Il deputato di Fi: “Chi capisce cosa succederà è un mago”. La leghista: “Serena, un lavoro ce l’ho”

“Elezioni a ottobre, e vinciamo noi”

Ferie col singhiozzo per i nostri parlamentari, che sono chiamati in prima linea a navigare nelle acque tempestose della crisi di governo. Ieri Antonietta Giacometti, deputata della Lega, è tornata dopo la riunione dei gruppi parlamentari con Matteo Salvini per decidere i prossimi passi.
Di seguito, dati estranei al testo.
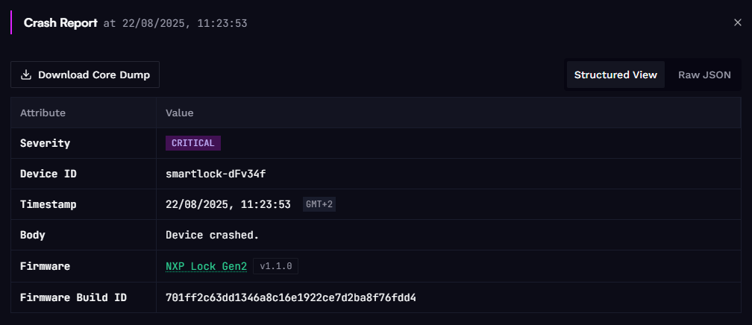
Task: Click the Severity attribute label
Action: pos(45,143)
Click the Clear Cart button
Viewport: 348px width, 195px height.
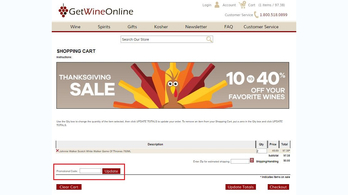pos(69,187)
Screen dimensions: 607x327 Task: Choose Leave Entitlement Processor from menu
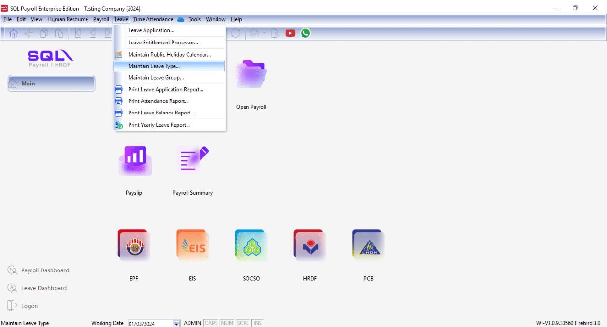pyautogui.click(x=163, y=43)
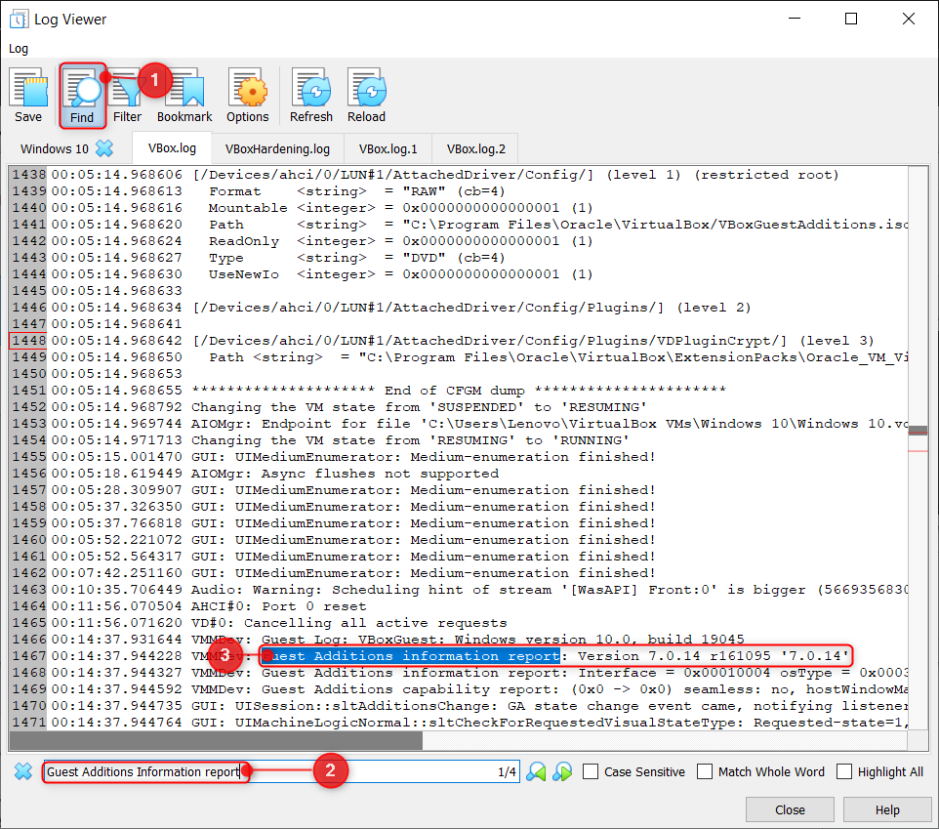The width and height of the screenshot is (939, 829).
Task: Click the Bookmark toolbar icon
Action: 184,96
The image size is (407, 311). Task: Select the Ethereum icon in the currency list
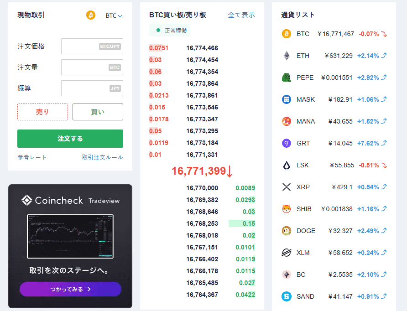(287, 56)
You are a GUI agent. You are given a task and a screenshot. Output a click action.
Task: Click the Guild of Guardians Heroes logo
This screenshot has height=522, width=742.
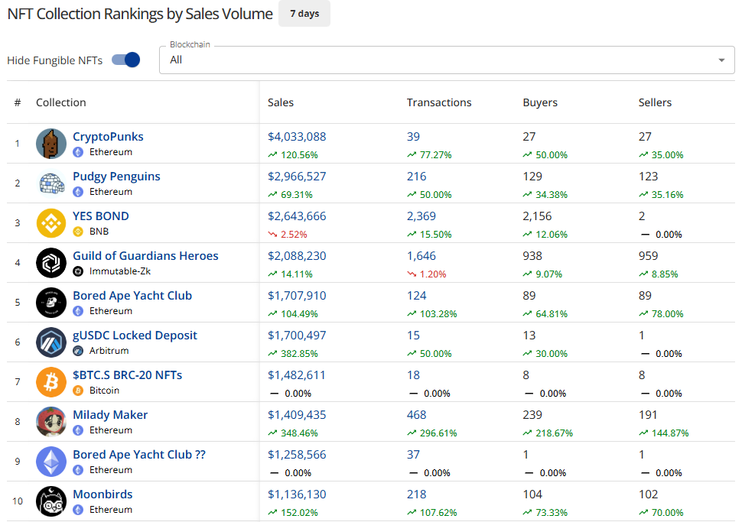coord(51,263)
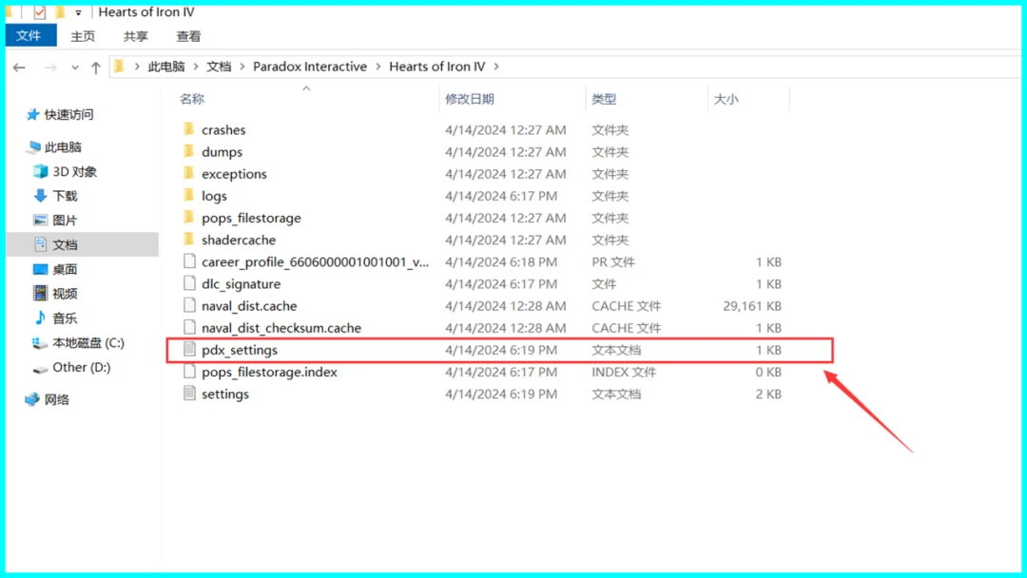Go to Downloads via sidebar arrow icon
This screenshot has width=1027, height=578.
pos(40,196)
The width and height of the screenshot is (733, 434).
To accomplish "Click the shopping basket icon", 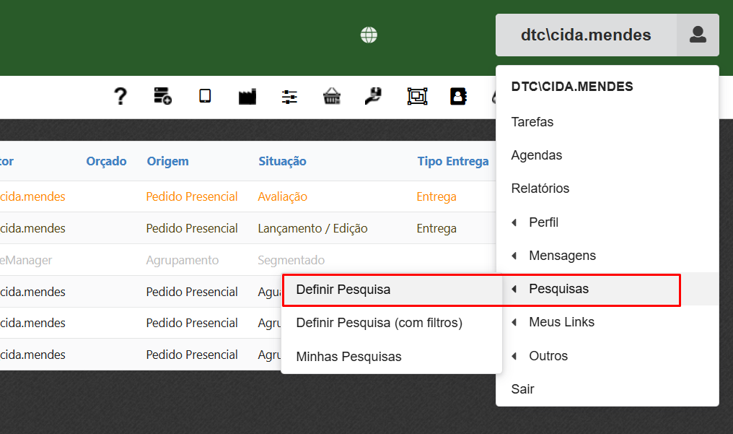I will (332, 96).
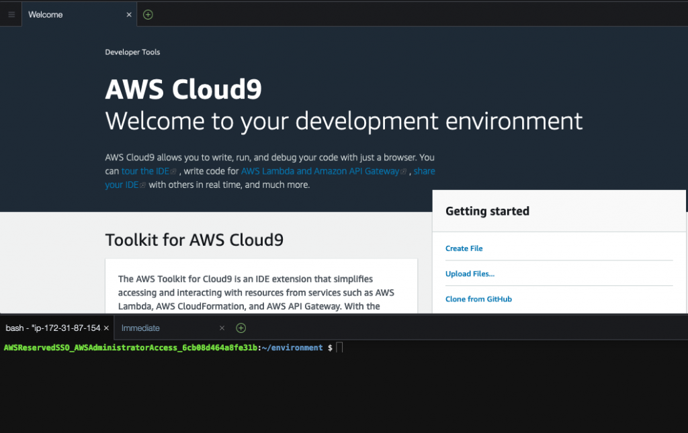
Task: Open the Upload Files... option
Action: (x=470, y=273)
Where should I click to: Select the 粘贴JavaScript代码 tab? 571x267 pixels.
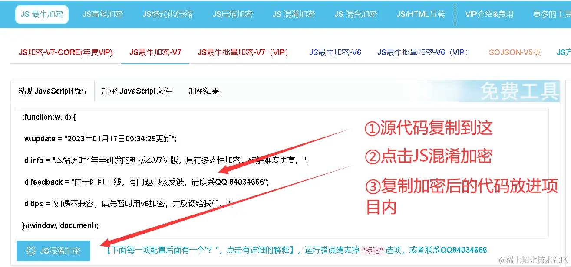pyautogui.click(x=52, y=91)
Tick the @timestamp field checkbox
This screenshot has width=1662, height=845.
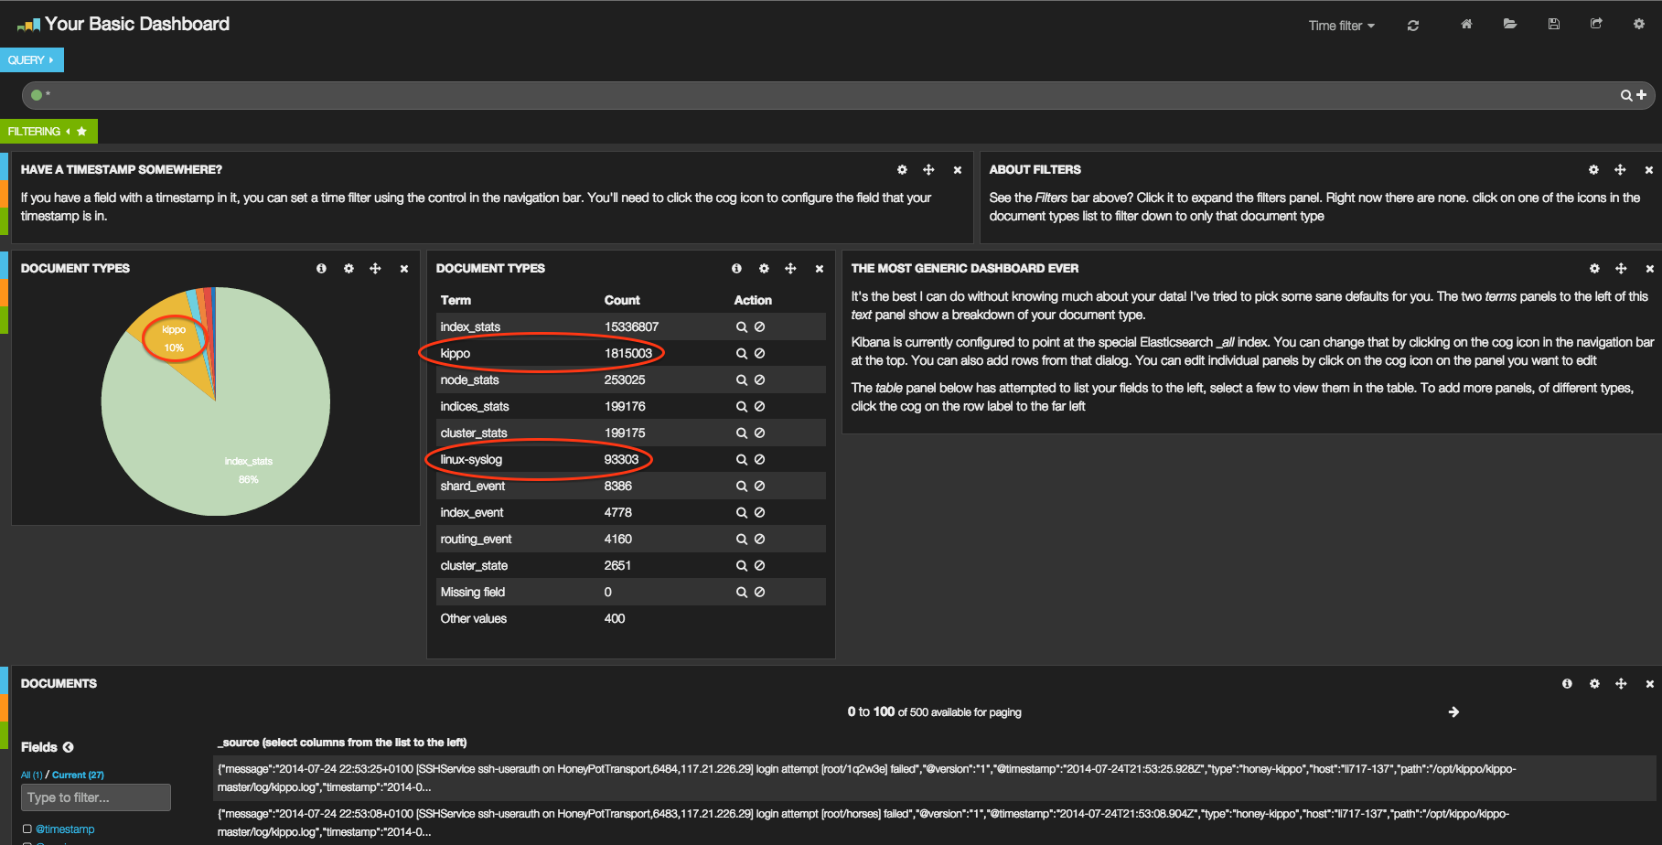pos(27,829)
Mentre Piergiorgio Cortelazzo, che si trova a Este, è legato a un messaggino per capire se dal 19 agosto potrà viaggiare o meno per una settimana. Già, perché se ieri in Senato la maggioranza ha deciso per votare la sfiducia al governo il 20 agosto, il 21 o giù di lì toccherà ai deputati tirnare in aula.

“Alla riunione con Salvini - spiega Giacometti - è emerso che per noi andrebbe bene il voto a ottobre. Si fa in tempo ad approvare la finanziaria. Matteo e i sottosegretari hanno la legge di stabilità già pronta. E non si vuole tirare avanti con un governo vuoto, correndo il rischio dell’aumento dell’Iva per fare un esempio. Ma al senato Cinque stelle e Pd hanno votato insieme, e questo fa presagire un accordo tra le due forze politiche”.
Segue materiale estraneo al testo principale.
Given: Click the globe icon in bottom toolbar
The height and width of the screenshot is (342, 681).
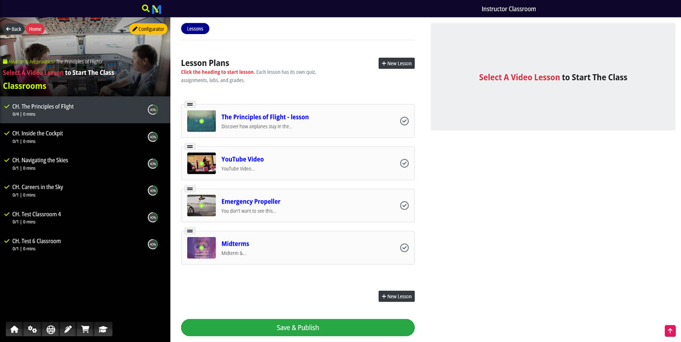Looking at the screenshot, I should pos(51,329).
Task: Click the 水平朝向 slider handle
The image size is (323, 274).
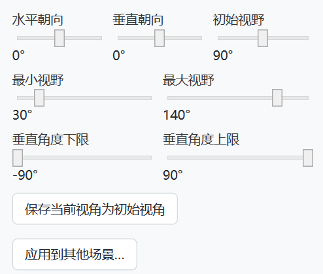Action: (60, 38)
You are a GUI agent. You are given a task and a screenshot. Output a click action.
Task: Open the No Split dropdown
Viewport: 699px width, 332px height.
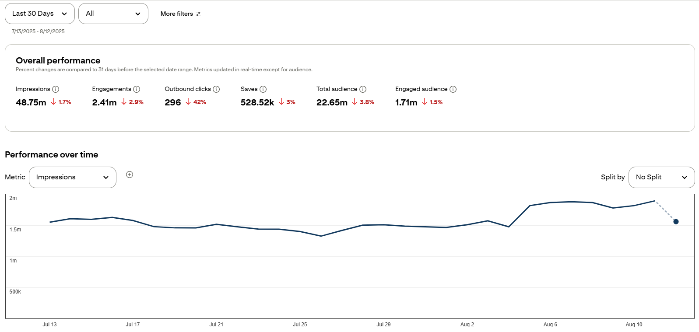pyautogui.click(x=661, y=177)
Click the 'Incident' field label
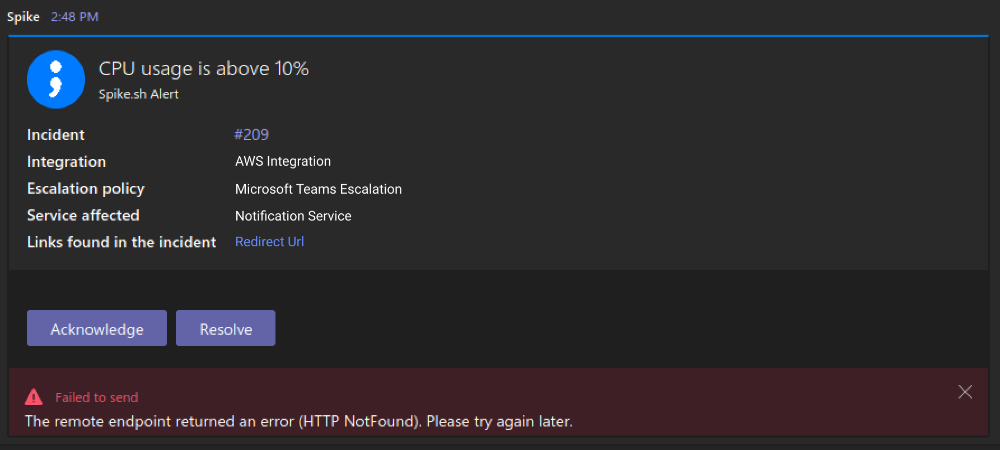 click(x=55, y=134)
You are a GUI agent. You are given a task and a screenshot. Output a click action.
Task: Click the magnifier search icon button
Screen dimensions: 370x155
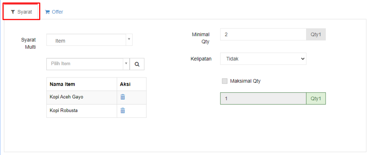pyautogui.click(x=137, y=64)
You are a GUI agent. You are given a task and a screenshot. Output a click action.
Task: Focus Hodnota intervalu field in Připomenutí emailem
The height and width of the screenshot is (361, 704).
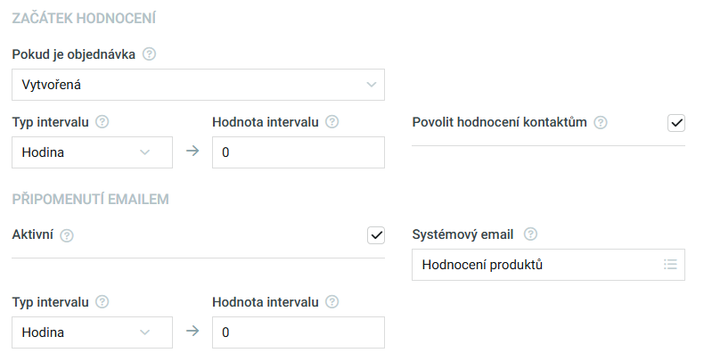coord(299,332)
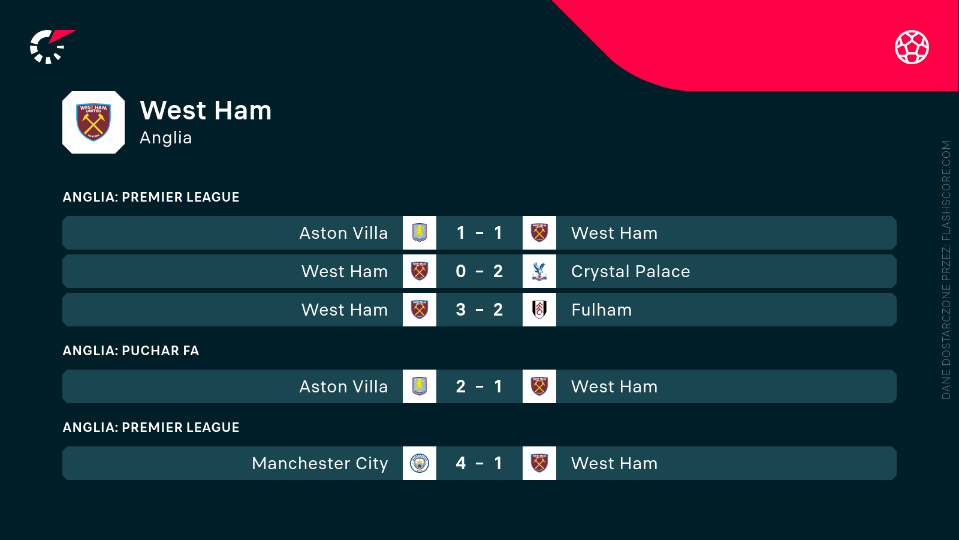This screenshot has height=540, width=959.
Task: Click West Ham crest in Fulham row
Action: tap(420, 310)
Sui provvedimenti come la Zes, che tanto interessa il Polesine Giacometti rassicura: “I Cinque stelle hanno tirato troppo per le lunghe, e da un anno bloccano tutto, come con l’autonomia. Intanto noi abbiamo già una moratoria dall’Europa che ha confermato la Zona economica speciale nel Polesine. Il ministro Lezzi non se n’è reso conto. Spesso sono caduti su delle bucce di banana”.

Giacometti vive con serenità questo momento di precarietà anche rispetto alla sua esperienza romana: “Io sono molto serena - commenta - ho lavorato 40 anni in azienda e il lavoro ce l’ho assicurato, non ho bisogno del Parlamento”.
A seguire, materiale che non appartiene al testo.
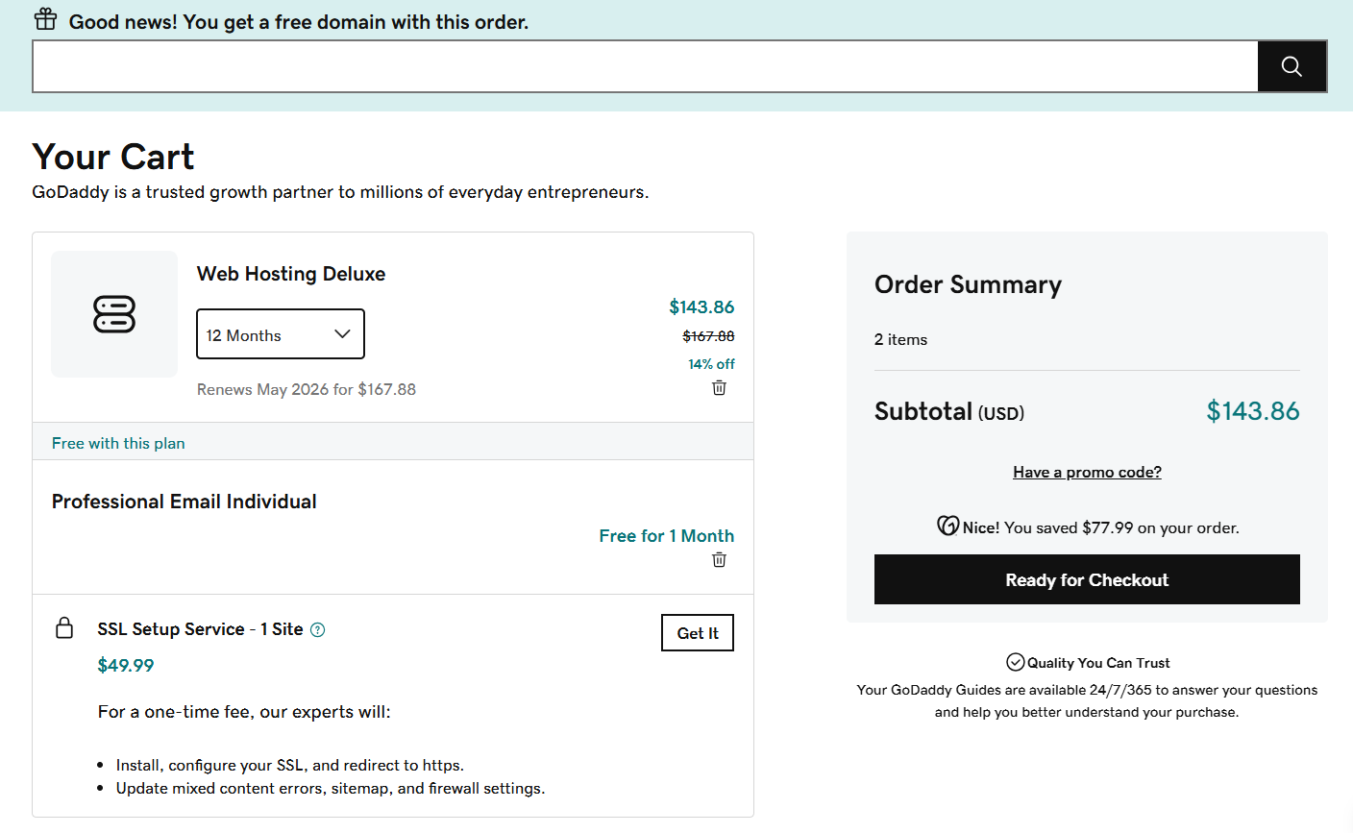Remove Professional Email via the trash icon
This screenshot has height=833, width=1353.
tap(718, 558)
“Abbiamo detto che siamo a disposizione e faremo quello che decide Matteo Salvini - conclude - non vedo persone accanto a me che mugugnano”.

Sicuro di andare al voto a ottobre e di vincere, Piergiorgio Cortelazzo: “Intanto invito chi immagina cosa accadrà nei prossimi giorni ad andare a scommettere perché vincerebbe un bel gruzzoletto. E’ molto difficile - premette - Quello che so è che se andiamo al voto vinceremo come centrodestra, mentre ora come ora un governo di maggioranza di centrodestra non è possibile, non abbiamo i numeri”.

E aggiunge: “Oggi come oggi se si mettono insieme tutte le forze del centrodestra, Fdi, Lega e Forza Italia, non ce la facciamo”.

Invece sondaggi, ultime europee e amministrative danno il centrodestra vincente, con Salvini in testa. “Meglio al voto subito. Salvo sorprese dell’ultimo secondo il centrodestra dovrebbe vincere con una considerevole maggioranza sia alla Camera che al Senato. Potremmo finalmente prevalere e governare il Paese senza le solite maggioranze risicate e soprattutto con un programma presentabile agli elettori”.